On Patrick and Sharon’s show on Friday, Open Phones Friday, (scroll down that page to listen) I called in to give a quick market update and also to give an update about buying gold into the 11:30ish AM sell stop run courtesy of the strong hands and “manipulators”. Let me explain the thought process. I have been posting this chart of gold for several months. It’s the same chart (cleaned up a bit) which I use. I kept repeating that the $1252 support area (actually, for me it’s always going to be below the support area to lower the RISK even more) is the first decent area to enter longer term purchases (and shorter term trades) – below $1200 is a much better spot to enter for longer term. But below $1252 was a good probability entry point. And I believed there were a lot of sell stops below $1252, so when I saw the stops being triggered, I entered some buy orders – long term “nibbling” physical and also an ETF trade. And I talked about it a few minutes later on the show, late in the second hour.

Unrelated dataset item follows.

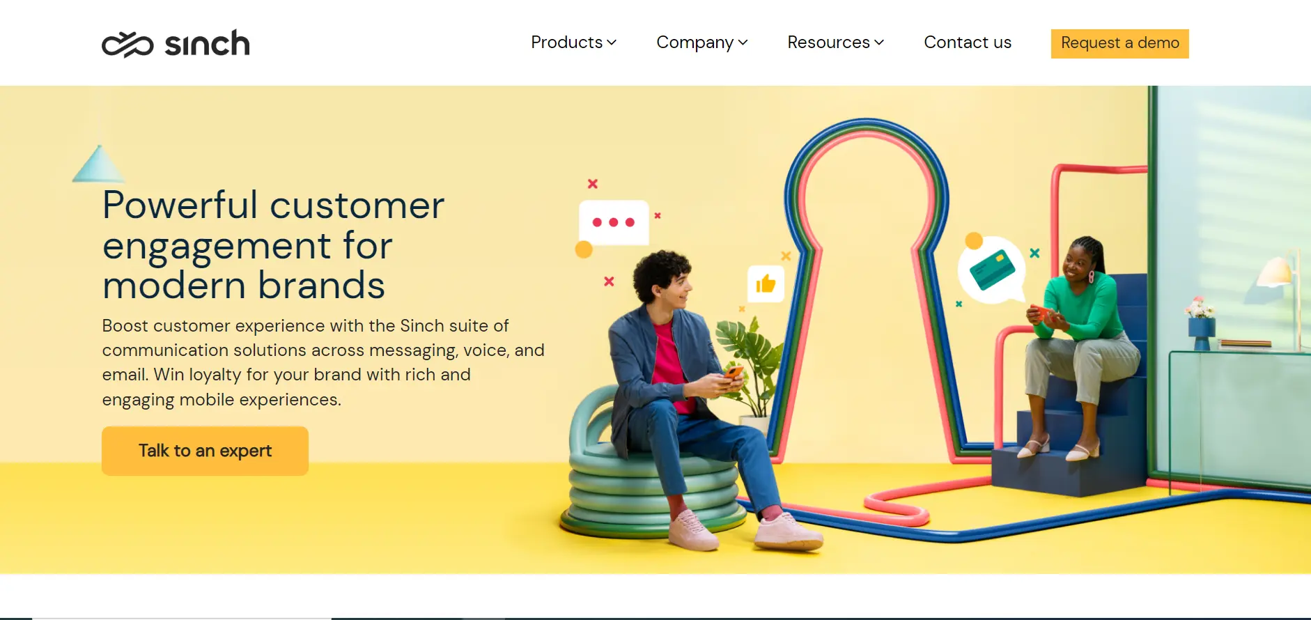
Task: Click the orange dot above card bubble
Action: (x=974, y=241)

So for an investment, I’m not trying to “pick a bottom” so to speak, I’m trying to identify the good/better entry points (low/lower RISK and high/higher PROBABILITIES) into the market and combined with being in sync with the overall TREND. (Very short term trading is mainly about SUPPORT and RESISTANCE points.) And I’ve mentioned this area in gold many times as a good area to potentially enter buy orders. So my suggestion has been this – if you have little/no gold, then use the $1252 area as a place to buy, but keep some funds available, because there is a much better area marked on the chart around $1200 (preferably below $1191). I do believe there will be a retest of the December 2015 lows, but at a much higher low. But if you have a lot of gold already, just nibble at $1252, and wait for below $1200 and a better time frame later in Q4 to deploy funds. So on Friday, I took my own advice and “nibbled” on physical gold and I also did a short term trade of an ETF into the sell stops. (For a more detailed view of the mechanics of the running of the sell stops, and the technical situation over the last few days, here is an annotated 5 minute chart.) As for gold currently, that was a good short term ending action, but there was a lot of volume and I do believe the $1243 lows will be re-tested.

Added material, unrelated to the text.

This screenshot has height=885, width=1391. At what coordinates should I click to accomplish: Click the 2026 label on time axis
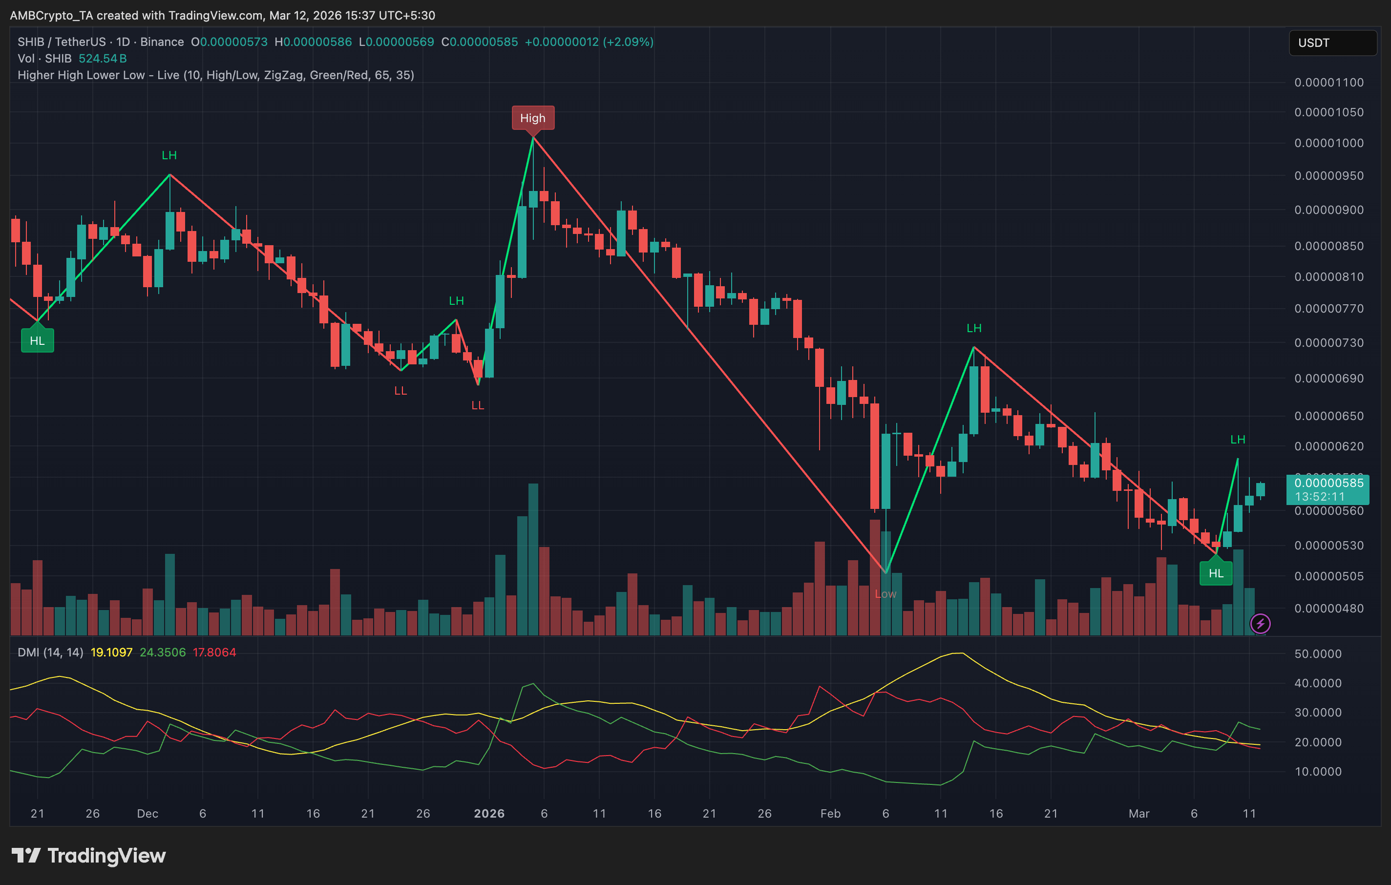pos(489,813)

So to wrap up, I am not trying to “pick bottoms”, so to speak. I’m trying to identify (ahead of time) the better/best entry points into a market in sync with the overall trend. That’s how I can be prepared and can anticipate/act (not react) if a good opportunity arises.

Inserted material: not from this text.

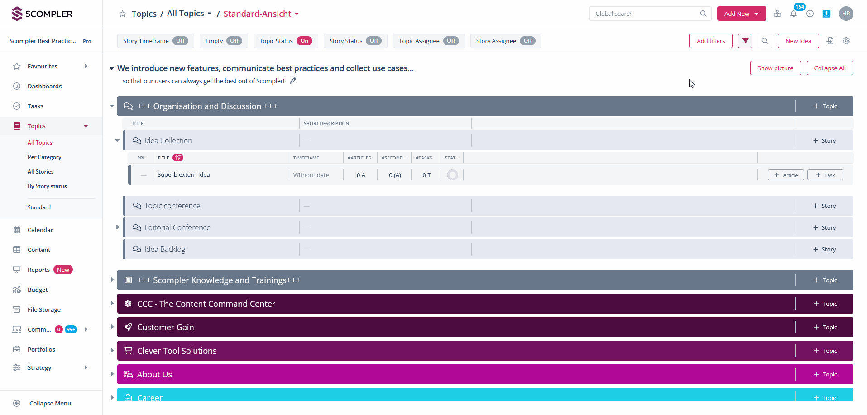
Task: Open the settings gear icon
Action: pos(846,41)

I don’t believe that we have yet seen the lows in gold from the reaction off of the July high. But all I have control over is when/if I enter and exit a market. And I want to enter at what I perceive to be the better/best places. Below $1191 and later in Q4 is an even better place/time to enter, but in a bull market we often wait for the more “ideal” entry points which never appear. If a better opportunity arises, I hope to deploy more funds.